Selected extract:
────────────────

I would instead like the alpha levels to subtract from each other somehow - so that if there was an overlapping section it would be lighter than a section with no overlap.

Here is an example of what I mean - from left to right the points become darker as there are more overlapped:

import matplotlib.pyplot as plt

fig, ax = plt.subplots(figsize=(20, 3))

# X and Y coordinates for red circles
red_xs = [1]
red_ys = [1]

# Plot with a large markersize
markersize = 35
alpha = 0.1

for i in range(20):
    red_xs[0] += 1
    for add in range(i):
        ax.plot(
            red_xs,
            red_ys,
            marker="o",
            color="r",
            linestyle="",
            markersize=markersize,
            alpha=alpha,
        )

which looks as: enter image description here

I would like the inverse of this - to be able to start with an alpha level of the point on the far right and for the point to be come fainter in the areas that overlap, which would have the result of rendering as the point in the far left as many are overlayed.

────────────────

Data provided:
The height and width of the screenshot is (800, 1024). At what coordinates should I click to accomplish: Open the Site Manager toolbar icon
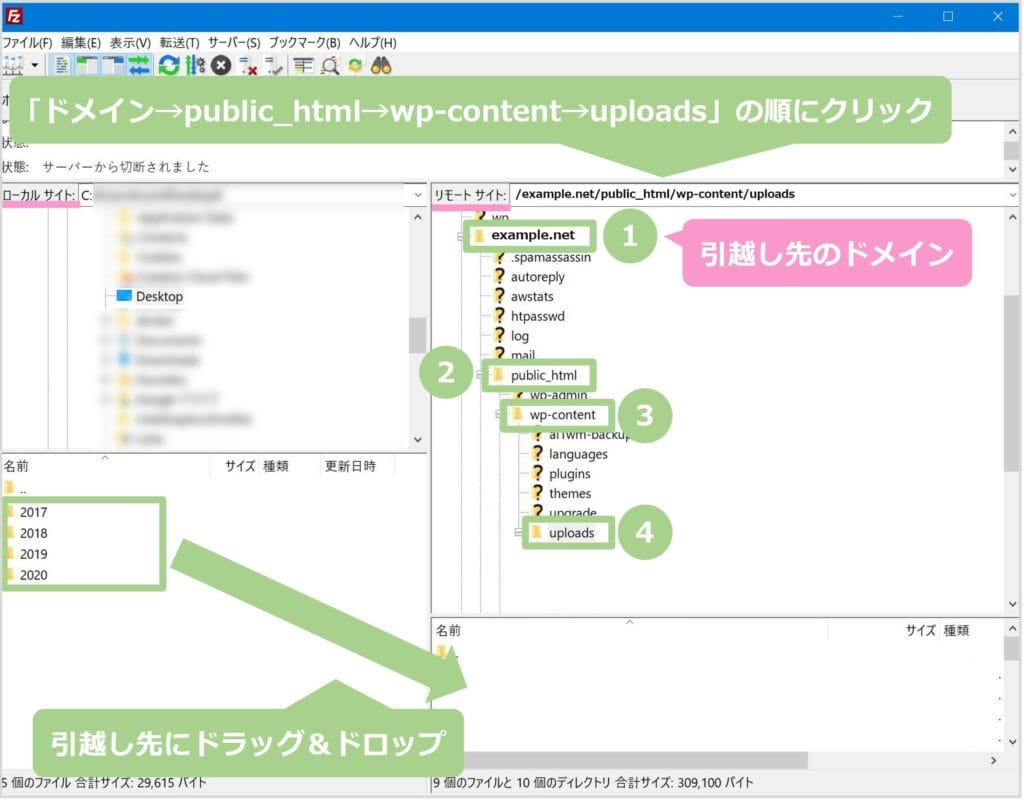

────────────────

Task directions:
Summarize the matplotlib question above in exactly two sentences.

The response:
The writer wants overlapping sections of semi-transparent points to look lighter than sections with no overlap, as though the alpha levels subtracted from each other. Their example code plots red circles with an alpha of 0.1 repeatedly so that the points grow darker from left to right as more are overlapped, and they want the inverse: start at the alpha level of the far-right point and have it grow fainter where points overlap until it renders like the far-left point.